====== Materials provided ======

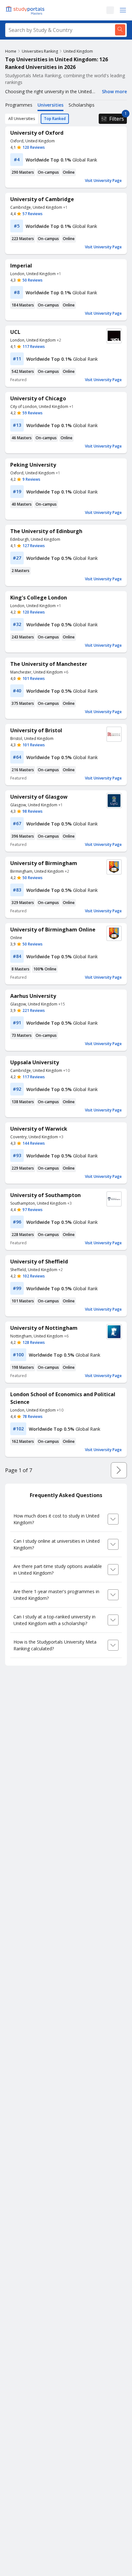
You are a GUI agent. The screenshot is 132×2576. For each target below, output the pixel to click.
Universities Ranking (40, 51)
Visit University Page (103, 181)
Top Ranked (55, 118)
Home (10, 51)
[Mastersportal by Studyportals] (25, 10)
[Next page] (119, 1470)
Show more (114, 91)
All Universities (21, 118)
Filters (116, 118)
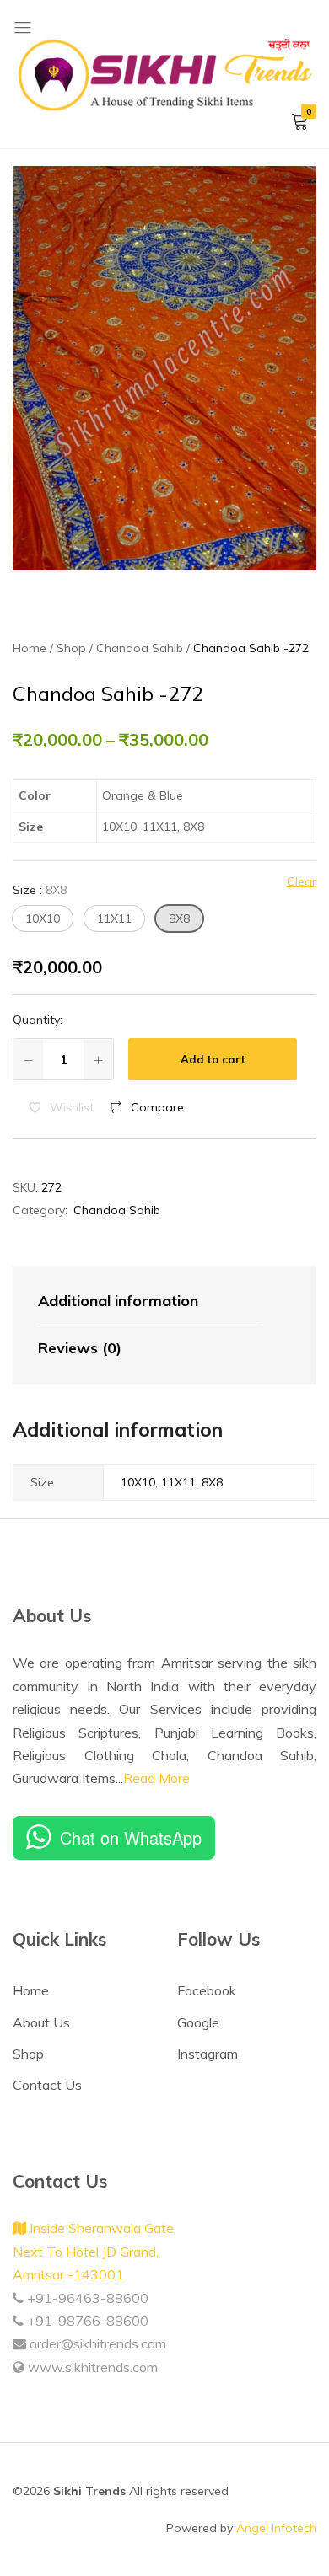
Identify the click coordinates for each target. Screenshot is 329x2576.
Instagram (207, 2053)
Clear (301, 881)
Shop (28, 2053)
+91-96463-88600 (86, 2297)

======
====== Materials provided ======

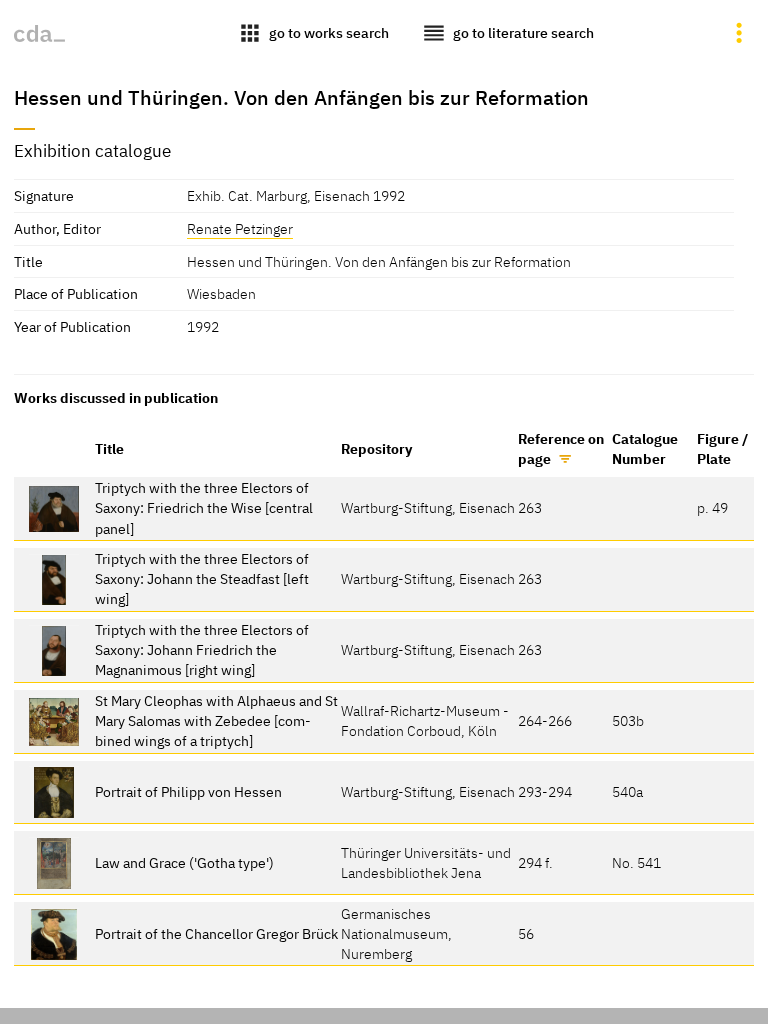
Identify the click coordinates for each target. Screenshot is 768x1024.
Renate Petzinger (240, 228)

======

> **Work item**
What is the number of lines in the records that include the word "coordinates"? Answer with that number only.

> **Answer section**
2